There are certain things that a claim form must include, they are:

  • A concise statement of the nature of the claim – This must include whether the claim is bought under negligence, e.g. where another driver fails to brake and hits the back of your car causing whiplash, or breach of a statutory duty, e.g. where a local council fails to maintain the pavements as they are required to do by law.
  • The remedy sought – This needs to specify what you want to get out of the claim, usually this will be compensation for the damage caused. In appropriate cases, it will be possible to state the exact amount sought but this is not necessary. If you are able to specify the precise amount then if the other party does not engage in litigation you might be able to get the money without fighting it out in court (a default judgment). A court can grant a remedy if they feel the claimant is entitled to it even if it is not specified on the claim form.
  • A statement of value if the clam is for money – The Claimant should state the amount of money sought or whether they expect to receive under £5,000, between £5,000 and £25,000 or over £25,000. Where the claim is for pain, suffering and loss of amenity the Claimant should state whether that component is likely to be worth more or less than £1,000.
  • The interest accrued on a specific sum sought – Where a quantifiable sum is sought the amount of interest on that sum should be included.
  • Other matters required – There are lots of little rules about how to fill certain parts out. These include that a Claimant should provide their full address and the names of both parties are to be contained in the claim form heading. Consult your solicitor to ensure that all rules have been abided by.
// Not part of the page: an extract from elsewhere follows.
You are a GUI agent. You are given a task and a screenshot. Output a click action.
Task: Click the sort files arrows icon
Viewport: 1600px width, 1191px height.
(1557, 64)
  • A particulars of claim or statement that this will follow – particulars of claim are a concise summary of the facts on which a Claimant relies. They have their own separate rules. A copy must either be served with the claim form or within 14 days, but if so a statement to that effect should be included.
  • A statement of truth – This is essential and is a declaration by the Claimant that the contents of the form are true which is signed by either the Claimant themselves or their legal representative. A failure to include a statement of truth could spell the end of a claim.